# Retrieval Augmented Generation application

Use a LLM for a RAG application. 
The document parsed by the application is 

https://lilianweng.github.io/posts/2023-06-23-agent/

the document is stored in a docker container using PGVector

In [2]:
# check token connection
from dotenv import load_dotenv
load_dotenv(override=True)

True

In [3]:
# import chat model, embedding model and vectorstore
from langchain.chat_models import init_chat_model
from langchain_google_genai import GoogleGenerativeAIEmbeddings
from langchain_postgres import PGVector

In [4]:
import bs4 # documents handler
from langchain import hub # prompt
from langchain_community.document_loaders import WebBaseLoader # load documents 
from langchain_core.documents import Document # document class for Status
from langchain_text_splitters import RecursiveCharacterTextSplitter # to split documents in chunks
from langgraph.graph import START, StateGraph # to create a graph
from typing_extensions import List, TypedDict # List and Dictionary types. For Status. 
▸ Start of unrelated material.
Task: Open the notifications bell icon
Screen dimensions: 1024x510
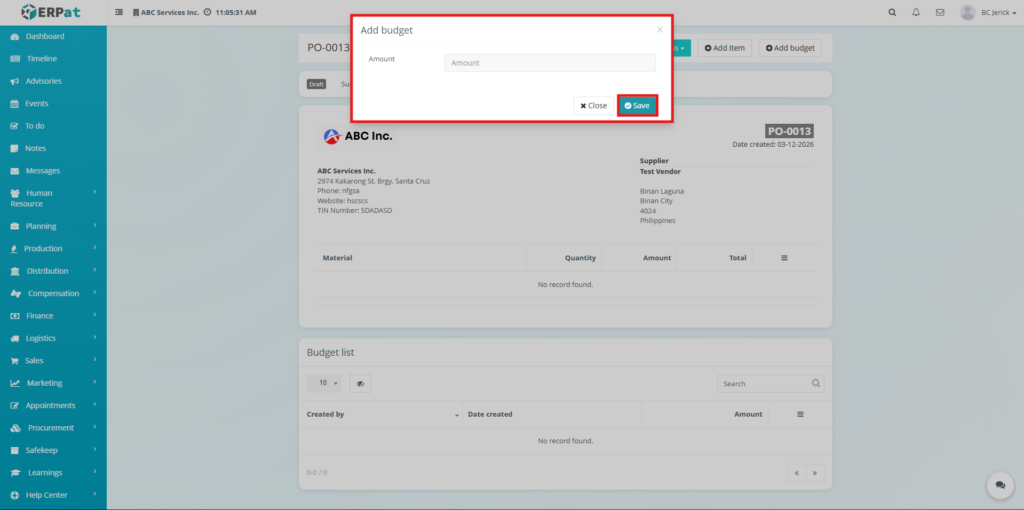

USER_AGENT environment variable not set, consider setting it to identify your requests.


In [5]:
# import chat model and embedder
llm = init_chat_model("gemini-2.0-flash", model_provider="google_genai")
embeddings = GoogleGenerativeAIEmbeddings(model="models/embedding-001")

In [6]:
# PGvector on docker container
connection = "postgresql+psycopg://langchain:langchain@localhost:6024/langchain"  # Uses psycopg3!
collection_name = "my_docs"

vector_store = PGVector(
    embeddings=embeddings,
    collection_name=collection_name,
    connection=connection,
    use_jsonb=True,
)

In [7]:
# Load and chunk contents of the blog
loader = WebBaseLoader(
    web_paths=("https://lilianweng.github.io/posts/2023-06-23-agent/",),
    bs_kwargs=dict(
        parse_only=bs4.SoupStrainer(
            class_=("post-content", "post-title", "post-header")
        )
    ),
)
docs = loader.load()

text_splitter = RecursiveCharacterTextSplitter(chunk_size=1000, chunk_overlap=200)
all_splits = text_splitter.split_documents(docs)

# Index chunks
# _ = vector_store.add_documents(documents=all_splits)
vector_store.add_documents(documents=all_splits) # don't want to store

# Define prompt for question-answering
# N.B. for non-US LangSmith endpoints, you may need to specify
# api_url="https://api.smith.langchain.com" in hub.pull.
prompt = hub.pull("rlm/rag-prompt")

# Define state for application
class State(TypedDict):
    question: str
    context: List[Document]
    answer: str

# Define application steps (nodes of the graph)
def retrieve(state: State):
    # given a state, looks at "question" and retrieve a context form the documents chunks that 
    # (if possible) contains the answer.
    retrieved_docs = vector_store.similarity_search(state["question"])
    return {"context": retrieved_docs}


def generate(state: State):
    # given a state, looks at "question" and "context" to create a prompt. Prompt is given to the LLM model
    # to generate the answer. Anwer will populate "answer" key of state.
    docs_content = "\n\n".join(doc.page_content for doc in state["context"])
    messages = prompt.invoke({"question": state["question"], "context": docs_content})
    response = llm.invoke(messages)
    return {"answer": response.content}


# Compile application and test
graph_builder = StateGraph(State).add_sequence([retrieve, generate])
graph_builder.add_edge(START, "retrieve")
graph = graph_builder.compile()

In [8]:
response = graph.invoke({"question": "What is Task Decomposition?"})
print(response["answer"])

Task decomposition involves breaking down a complex task into smaller, simpler steps. This is often achieved by instructing a model to "think step by step". Task decomposition transforms big tasks into multiple manageable tasks and sheds light into an interpretation of the model’s thinking process.